3D printers can be daunting to those untrained in the engineering of complex machines. The calibration and leveling, extruder, and many different parts of a 3D printer can intimidate beginners. We wrote this guide to explain the different 3D printer parts, their uses, and unmask the myth that 3D printers are overly complicated.
Each 3D printer component is briefly described, as well as any brief advice we have regarding best use of the 3D printer, for quality, reliability or any other advantage. We have also included components of 3D printers that we recommend as high quality and durable.

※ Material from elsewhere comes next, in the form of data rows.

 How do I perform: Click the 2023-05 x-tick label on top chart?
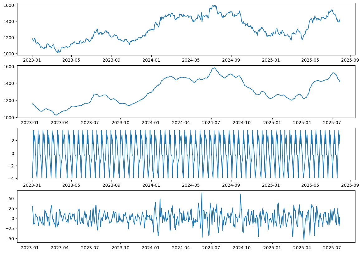click(72, 60)
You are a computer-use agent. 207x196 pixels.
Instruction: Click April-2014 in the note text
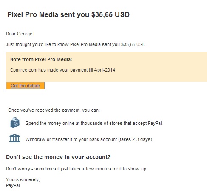point(105,70)
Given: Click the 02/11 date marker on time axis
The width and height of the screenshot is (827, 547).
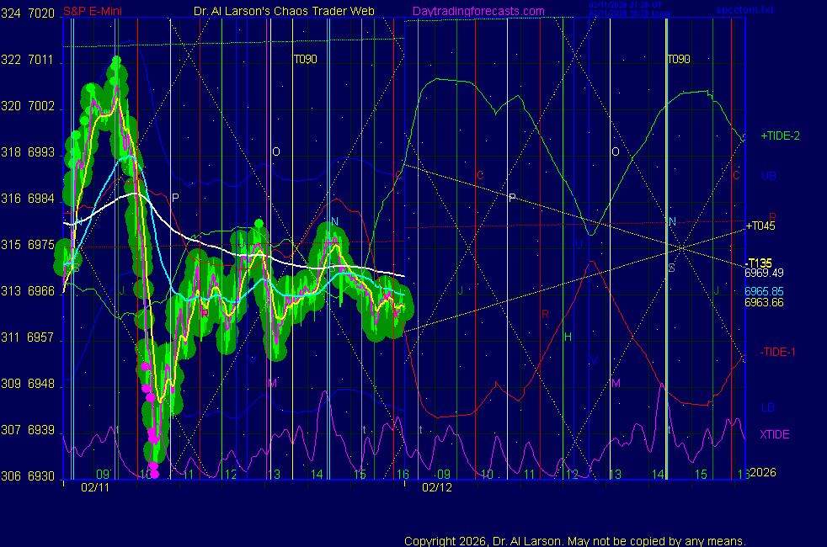Looking at the screenshot, I should coord(95,487).
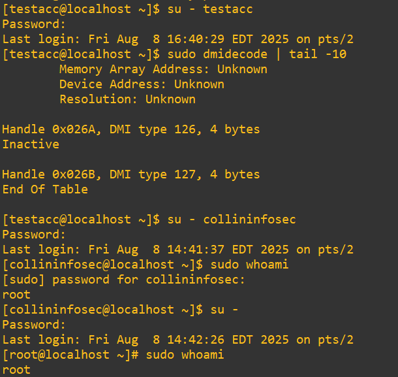Image resolution: width=398 pixels, height=377 pixels.
Task: Click the 'Memory Array Address: Unknown' line
Action: click(x=163, y=69)
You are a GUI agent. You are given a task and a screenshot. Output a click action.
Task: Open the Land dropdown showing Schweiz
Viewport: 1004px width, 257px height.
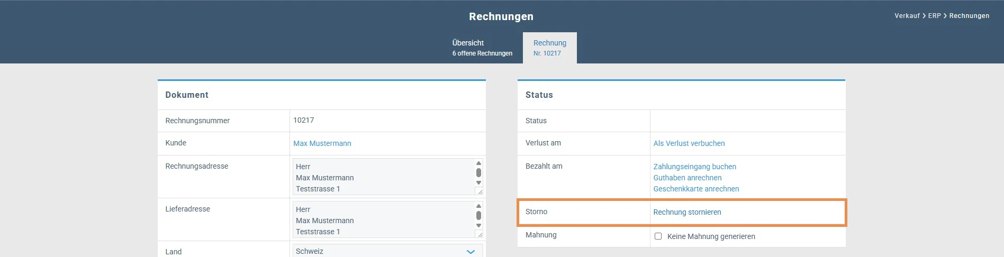click(387, 251)
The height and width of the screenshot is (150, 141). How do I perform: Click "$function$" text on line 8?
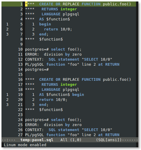tap(51, 39)
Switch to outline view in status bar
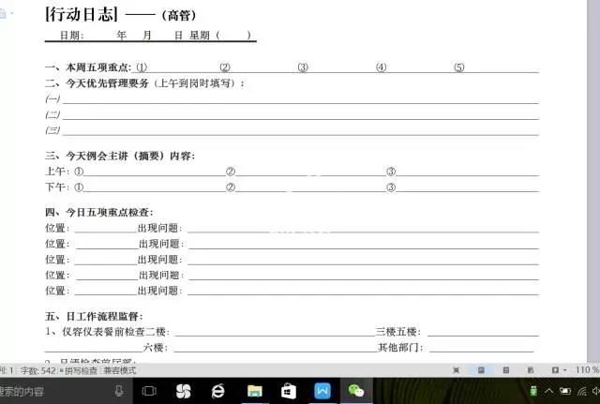600x404 pixels. pos(505,370)
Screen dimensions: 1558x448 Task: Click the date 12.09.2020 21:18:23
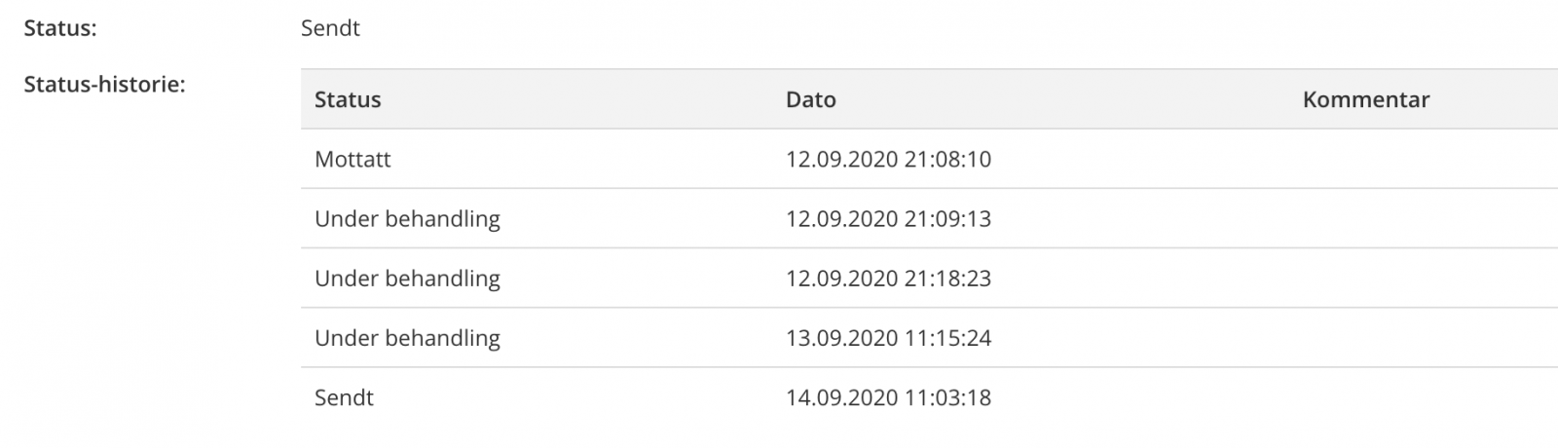[x=888, y=279]
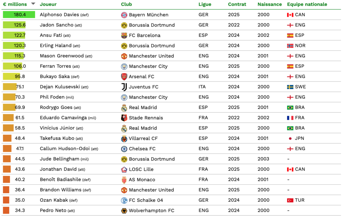
Task: Click the Juventus FC logo icon
Action: (124, 87)
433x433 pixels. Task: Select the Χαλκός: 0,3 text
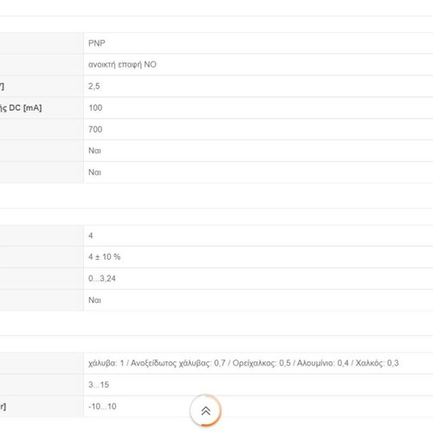377,363
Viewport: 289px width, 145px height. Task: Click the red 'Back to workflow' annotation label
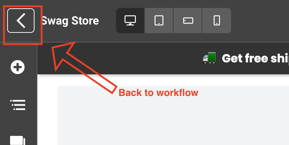click(159, 93)
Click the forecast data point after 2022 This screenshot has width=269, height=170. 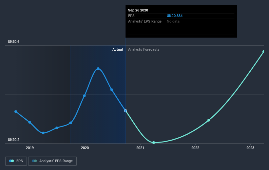tap(209, 120)
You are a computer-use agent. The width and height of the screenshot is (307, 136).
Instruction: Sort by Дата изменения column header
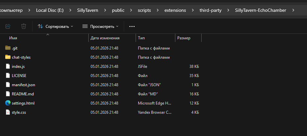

3D Printer Parts Section 1: Parts directly involved in printing
The 3D printer extruder is where all the inner workings of the printing process happen. The extruder consists of many smaller pieces, encompassing the cold end and the hot end. We describe the hot end separately as in some cases the cold and hot end are placed in separate parts of the 3D printer.
Some extruder 3D printer parts we recommend:
|Name||Price||Best place to buy:|
|E3D V6||$61||Amazon here|
|E3D Lite6||$37||Amazon here|
|Micro Swiss MK10 All Metal Hot End||$63||Amazon here|
|Diabase Flexion Single Extruder||$150||Amazon here|
|Diabase Flexion Dual Extruder||$250||Amazon here|
|E3D Titan Aero||$140||Amazon here|
The extruder cold end guides filament towards the hot end, clamping and feeding it through to be melted and deposited on the print bed. It is made up of parts including:
- Filament drive gear: also known as a hobbed gear, the filament drive gear grips the filament and pushes it through to the hot end. It is an important part as low-quality gears can cause errors and clogs, which are a hassle to deal with.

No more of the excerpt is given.